#### Input data:

↓

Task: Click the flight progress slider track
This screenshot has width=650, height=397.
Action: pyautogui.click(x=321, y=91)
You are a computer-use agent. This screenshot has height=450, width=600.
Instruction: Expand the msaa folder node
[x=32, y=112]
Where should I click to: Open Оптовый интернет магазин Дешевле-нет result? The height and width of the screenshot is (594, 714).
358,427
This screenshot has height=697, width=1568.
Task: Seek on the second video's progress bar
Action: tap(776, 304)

↑
↓

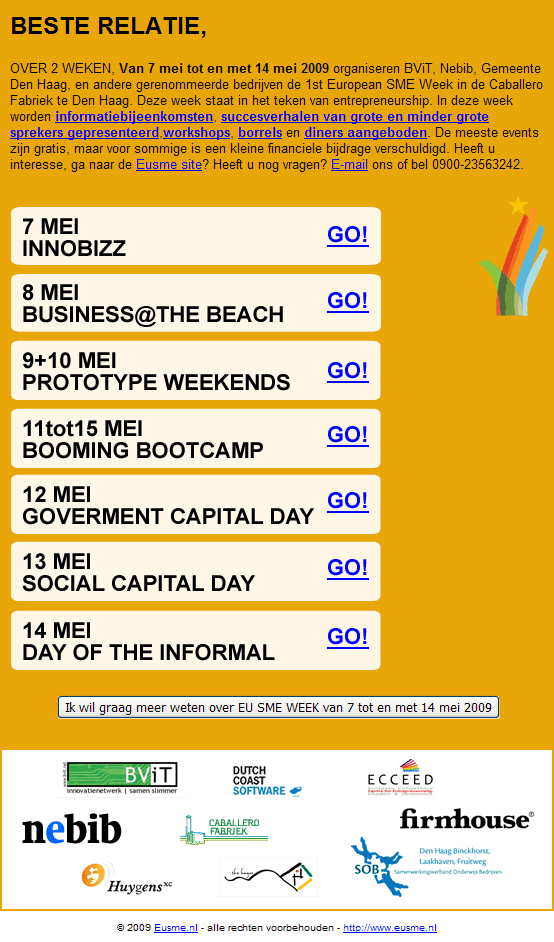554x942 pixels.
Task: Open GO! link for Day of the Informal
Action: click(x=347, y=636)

↑
↓

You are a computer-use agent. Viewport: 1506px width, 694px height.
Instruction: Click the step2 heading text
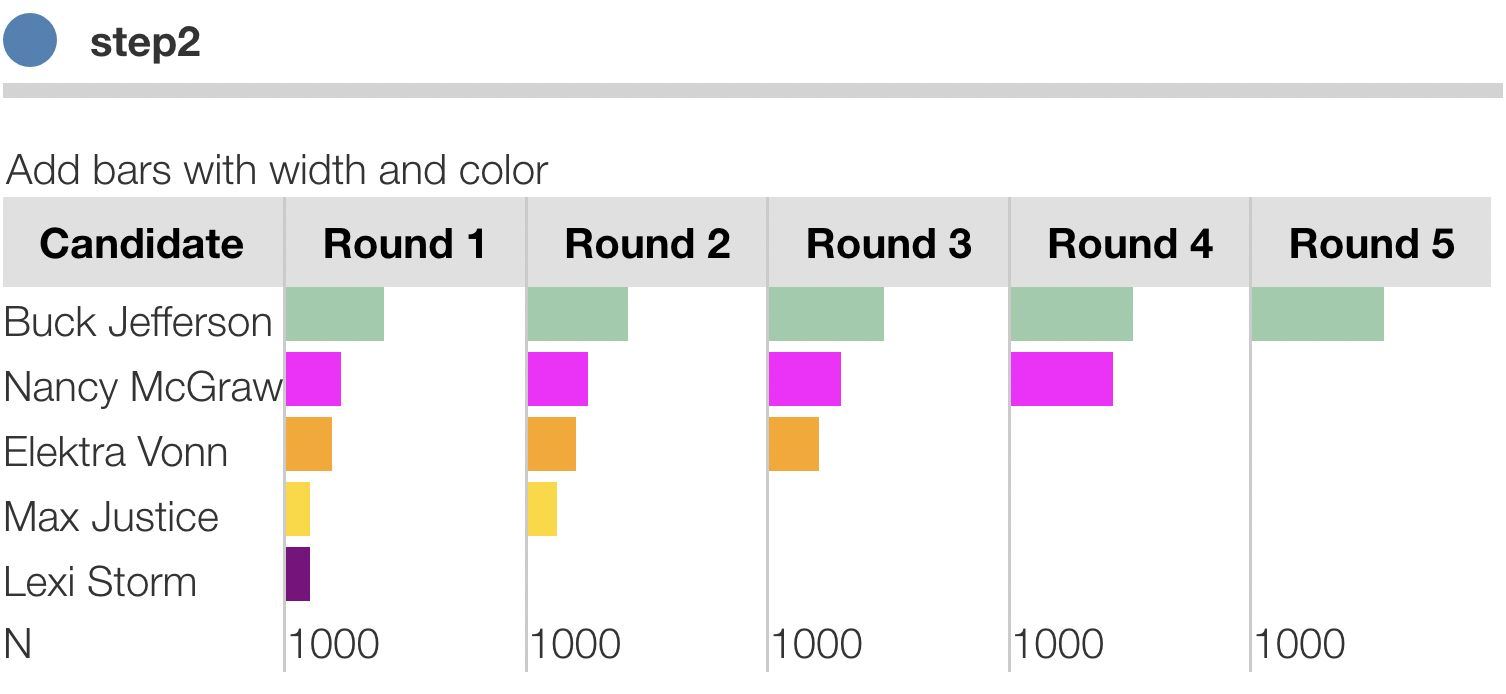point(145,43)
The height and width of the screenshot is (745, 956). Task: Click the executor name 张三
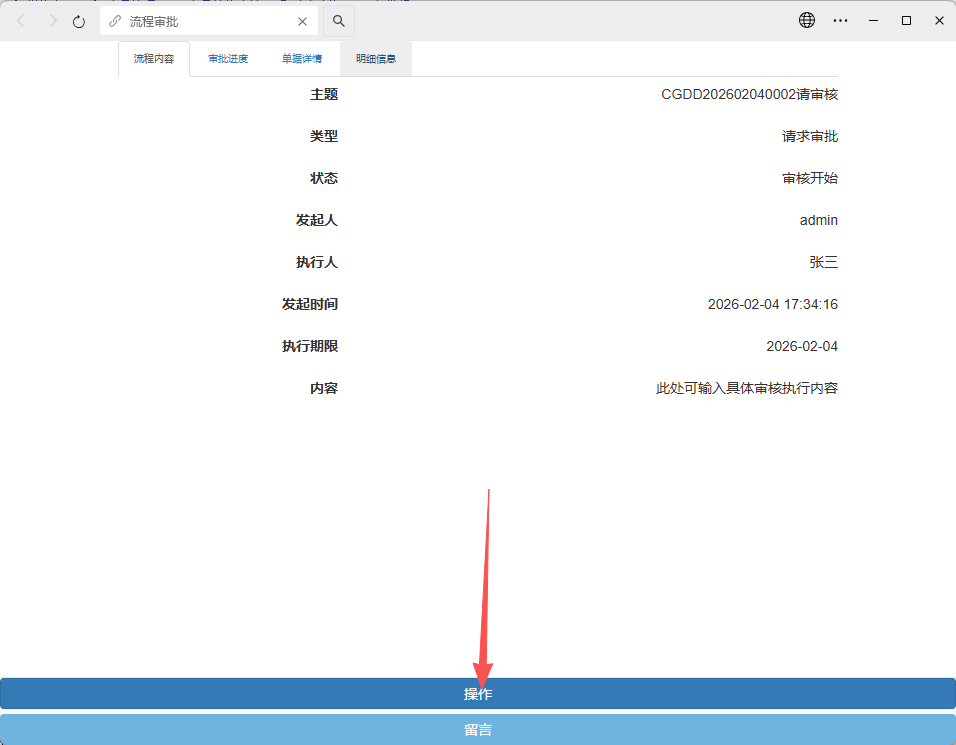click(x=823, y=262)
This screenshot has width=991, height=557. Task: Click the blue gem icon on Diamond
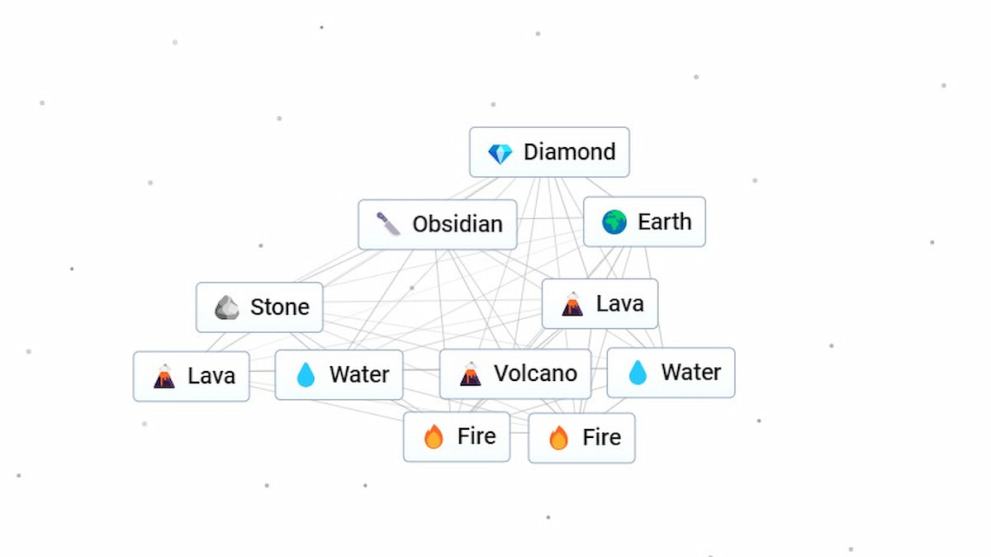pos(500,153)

↑

Work out how many lines in the listing contain "computer", then write down that number and nothing else.

2